Rendezvous in Distributed LLM Training | Generated by AI
Question: What does “rendezvous” mean in computing, and specifically in distributed LLM training?
Answer:
Core concept
“Rendezvous” (French for “meeting point”) in computing means: multiple independent processes agreeing to meet, synchronize, and exchange information before proceeding together. No process moves forward until all expected participants have shown up.
In distributed LLM training (the meaning you care about)
When you launch multi-GPU/multi-node training with torchrun, the rendezvous is the bootstrap phase where all workers:
- Discover each other — every process contacts a known endpoint (the rendezvous backend, usually a TCP store on the master node)
- Agree on membership — confirm that exactly
world_sizeworkers exist - Assign ranks — each process gets a unique
rank(0..N-1) andlocal_rank - Establish the communication group — after rendezvous, NCCL/Gloo process groups are created so
all_reduce,all_gatheretc. can run
This is why every distributed PyTorch script starts with:
import torch.distributed as dist
# This call BLOCKS until all world_size processes have rendezvoused
dist.init_process_group(
backend="nccl",
init_method="env://", # reads MASTER_ADDR, MASTER_PORT, RANK, WORLD_SIZE
)
rank = dist.get_rank()
world_size = dist.get_world_size()
And the launcher side, where rendezvous flags are explicit:
# Node 0 (master)
torchrun \
--nnodes=2 --nproc_per_node=8 \
--rdzv_backend=c10d \
--rdzv_endpoint=<IP_ADDRESS>:29500 \
--rdzv_id=my_job_42 \
train.py
# Node 1 — identical command, same rdzv_endpoint
--rdzv_backend=c10d: PyTorch’s built-in TCPStore-based rendezvous (no etcd needed)--rdzv_endpoint: the meeting point — host:port everyone connects to--rdzv_id: a job ID so two jobs on the same cluster don’t accidentally join each other
How it works under the hood (c10d backend)
The master node runs a TCPStore. Each worker does roughly:
# Simplified mental model of what happens inside init_process_group
store = TCPStore(master_addr, master_port, world_size, is_master=(rank == 0))

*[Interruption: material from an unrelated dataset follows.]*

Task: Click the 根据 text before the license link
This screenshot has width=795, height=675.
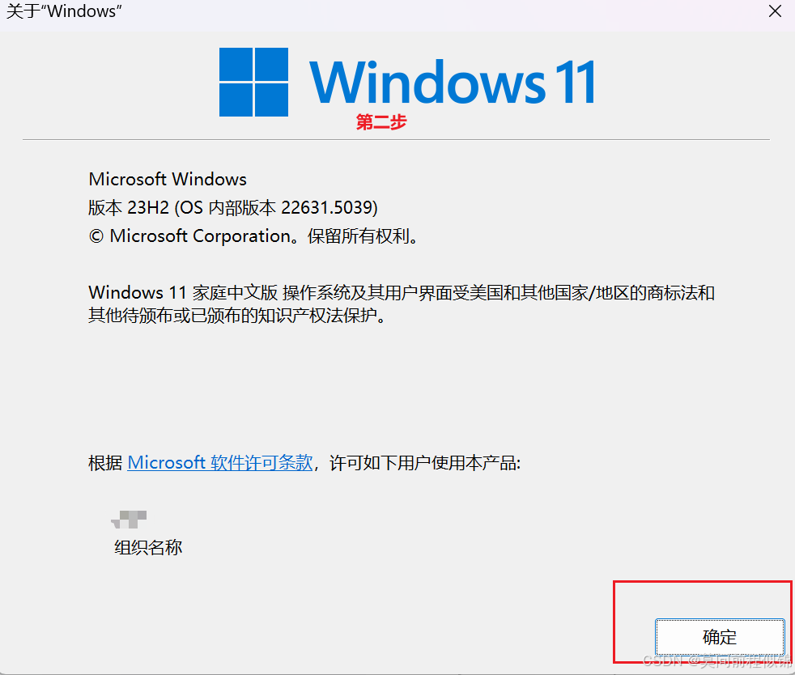Action: 105,462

store.set(f"worker_{rank}", my_nccl_info) # announce yourself
store.wait([f"worker_{r}" for r in range(world_size)]) # block until everyone arrives
# rank 0 generates the NCCL unique ID, others read it from the store
# → NCCL communicators are built, training can start
That blocking wait is the rendezvous. If one node is slow to boot, everyone waits. If it never arrives, you get the classic timeout in rendezvous error after --rdzv_timeout (default 600s).
Elastic rendezvous
torchrun (TorchElastic) extends this: rendezvous can re-run when workers die or join. With --nnodes=2:4 (min:max), if a node crashes, surviving workers re-rendezvous, re-assign ranks, reload from checkpoint, and continue. The rendezvous is no longer a one-time bootstrap — it’s a recurring consensus round. This is how fault-tolerant large-scale training (and DeepSeek-style multi-thousand-GPU runs) survives hardware failures without restarting the whole job.

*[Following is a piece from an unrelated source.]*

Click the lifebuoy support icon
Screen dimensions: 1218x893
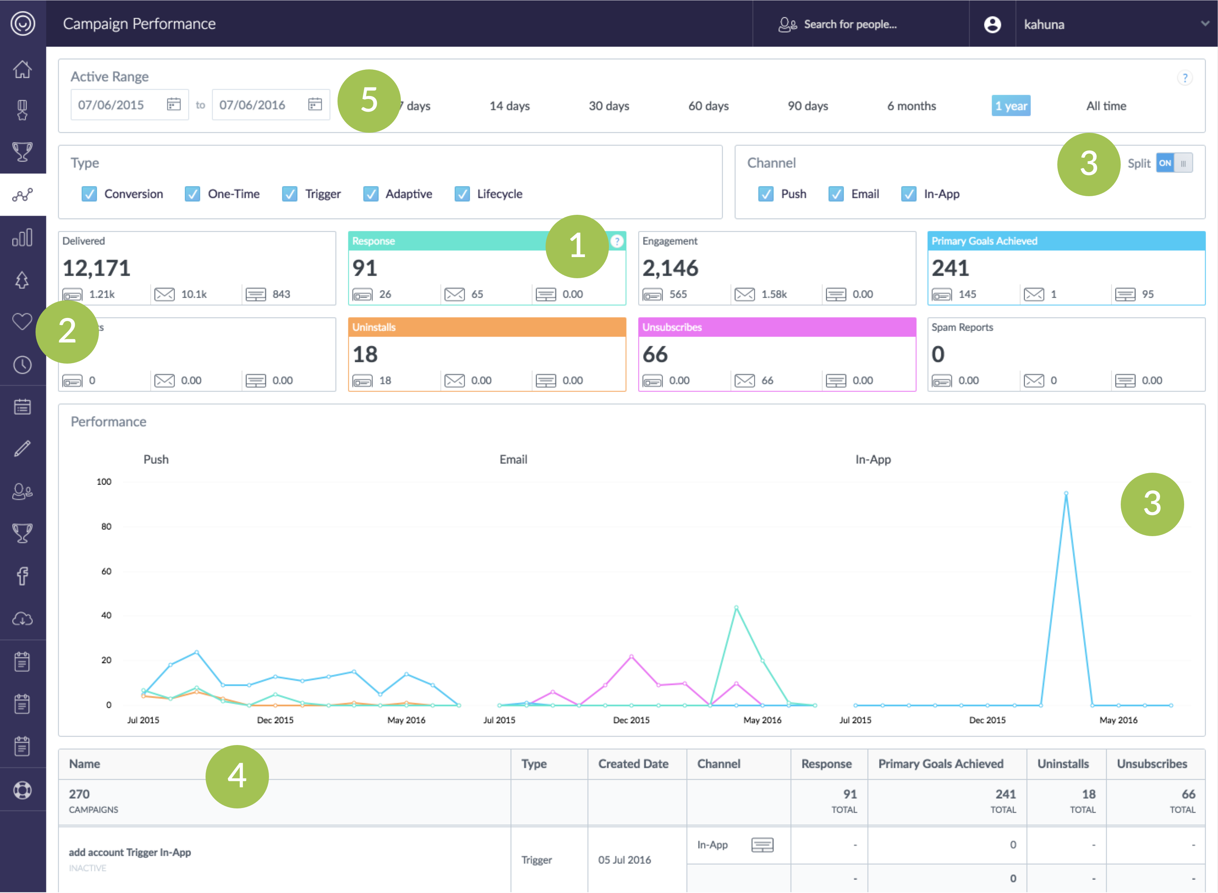(22, 790)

Other places the word appears
- Rendezvous hashing (HRW): consistent-hashing alternative — each node scores
hash(key, node), highest score wins. Used for sharding KV caches and distributing requests in inference clusters. - Ada/CSP rendezvous: synchronous message passing where sender and receiver must both arrive before data transfers (vs. async queues).

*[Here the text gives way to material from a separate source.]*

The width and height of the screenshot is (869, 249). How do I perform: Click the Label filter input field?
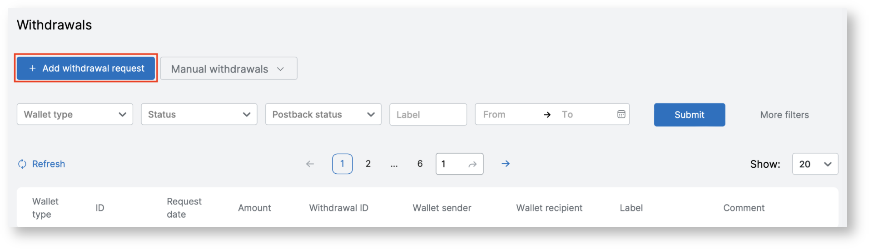427,115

- Kubernetes/Slurm ML jobs: the rendezvous endpoint is what your job spec’s headless service or
MASTER_ADDRenv points at.
Quick experiment for your RTX 4070 box
Single machine, 1 GPU, but you can still watch rendezvous happen with 2 CPU processes:
torchrun --nproc_per_node=2 --rdzv_backend=c10d \
--rdzv_endpoint=localhost:29500 - <<'EOF'
import os, torch.distributed as dist
dist.init_process_group("gloo")
print(f"rank {dist.get_rank()}/{dist.get_world_size()} rendezvoused, pid={os.getpid()}")
dist.barrier() # another mini-rendezvous: all ranks meet here
dist.destroy_process_group()
EOF
Kill one process mid-run and you’ll see the rendezvous/timeout machinery fire — useful intuition before you scale nanoGPT to multi-node on the MI300X cloud.